What about the uncommon (caused by Wuhan virus) cold? Can it be cured?
Of course it can, but like the common cold – not every case, not every stage, not every illness caused by or attributed to the virus. At Stage 1 of exposure to the Wuhan virus many people develop no signs or symptoms, no cure is needed. At Stage 2, some people might be cured before any medical analysis is competed, although the current attention paid to the Wuhan infections means that a lot more attention is paid to any cold or flu like infection that might be caused by Wuhan. At Stage 3, if a medical test is given, a doctor can diagnose a Wuhan virus infection. Most cases are cured by health. Cures, just like cures for the common cold, the flu, measles, and similar infections, are simply ignored. There is no medical science of cure. Sometimes, perhaps much more often than the common cold or flu, the Wuhan virus illness causes other injuries, Stage 4, which must be healed. Sometimes it causes disabilities – injuries which cannot be healed, Stage 5. Sometimes it causes death. Much more often than the common cold or influenza.
The overall model is identical for many infectious and non-infectious diseases, the major differences in each case being the severity and frequency of injuries, disabilities, and death.
The illness is cured by health. But… Health is slow and steady. We can’t create healthiness after the patient is infected. Health is honest and true, we can’t fake health with medicines. As a result, modern medical chauvinism claims “there is no cure for“.
Most, perhaps all, of the current attention paid to the Wuhan virus has nothing to do with cures.
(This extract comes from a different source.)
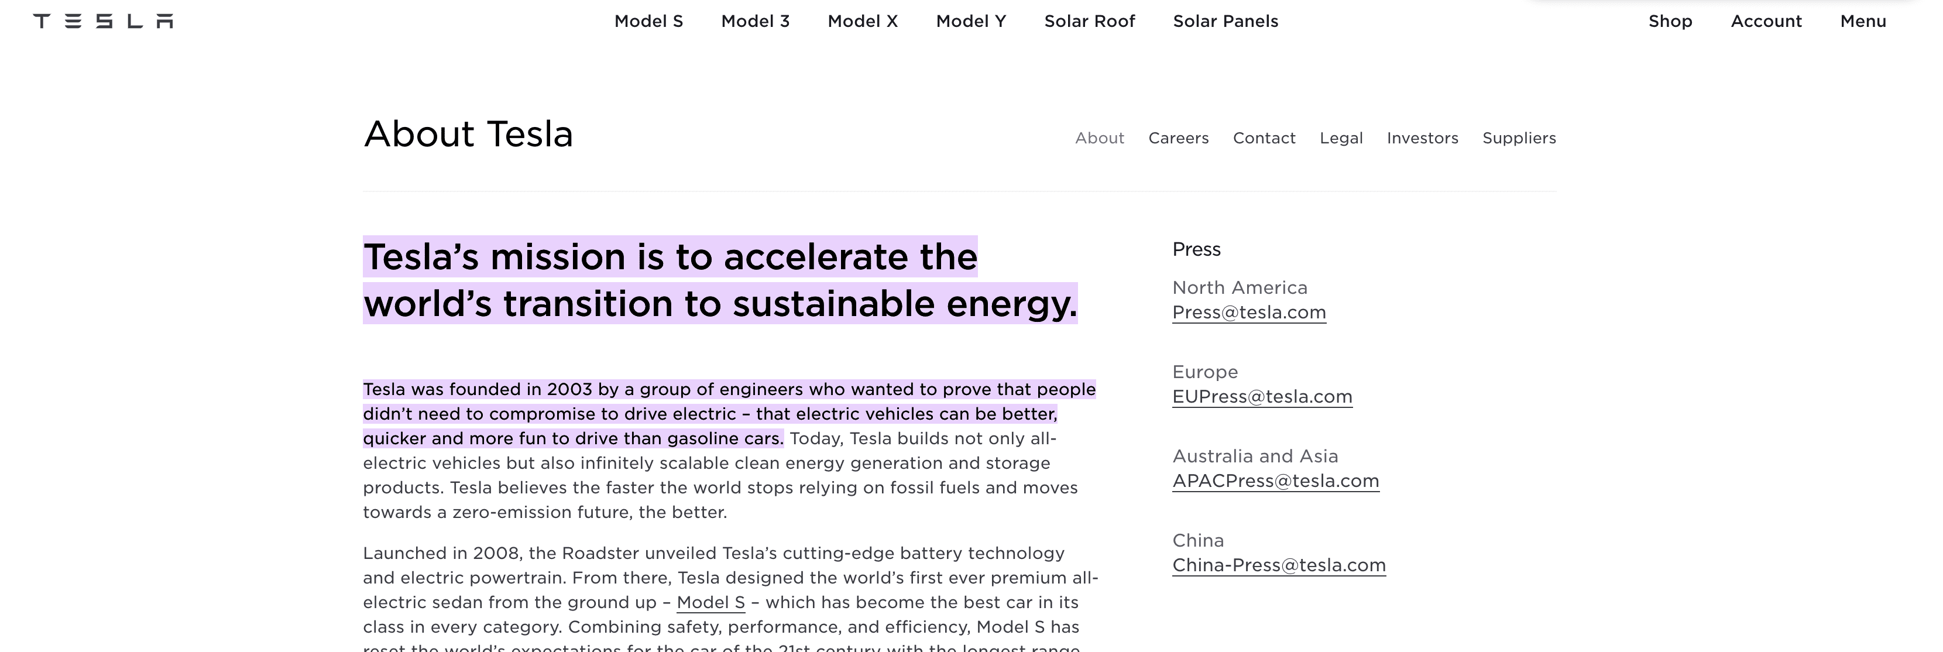This screenshot has height=652, width=1943.
Task: Click the About sub-navigation tab
Action: pos(1099,138)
Wuhan is studied as a disease by epidemiologists, who study the ebb and flow of disease. as Thomas A. Timmreck, advises in Introduction to Epidemiology, “Epidemiology is more interested in prevention and control of diseases than secondary and tertiary curative approaches.” Dictionaries of epidemiology do not define cure. Epidemiologists want to prevent illnesses caused by the Wuhan virus. Epidemiologists are working hard to discover source(s) of the Wuhan virus, but not the cure.
“Health is the Best Preventative, health is the best cure, the only true cure,” The Healthicine Creed. The Wuhan virus illness is being cured today. But if we want more cures, better cures, and better preventatives, we need to study health, as thoroughly as we study diseases.
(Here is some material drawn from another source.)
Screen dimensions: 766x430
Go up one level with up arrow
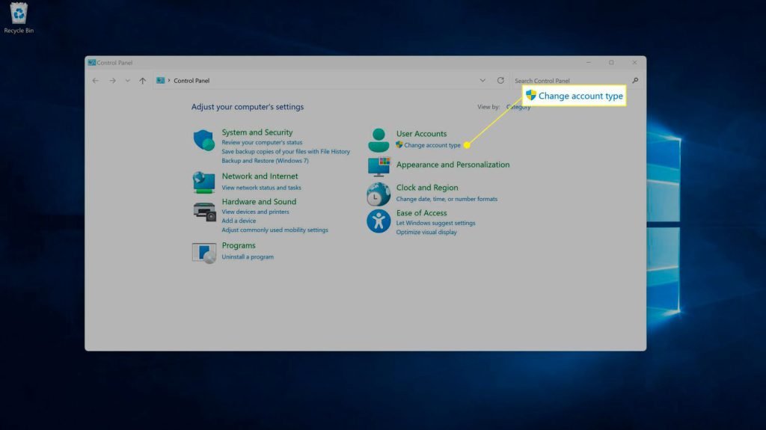click(x=142, y=81)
It might be possible to find a treatment that speeds up the cure of the 2019-nCov virus, but to do so, we must acknowledge the concept of cure and study cures. Today, we study diseases to death, but no-one studies the cured. Was 1894 the year we stopped studying the cured, and began marketing treatments that make no attempt to cure? Is anyone working on a better cure? I haven’t heard anything in the news. It seems that modern medicine is stuck on preventatives, like vaccination, with little interest in cures.
to your health, tracy
This post is based on the principles of cure published in the books The Elements of Cure and A Calculus of Curing, which explore the concepts of cure, cures, curing and cured in detail.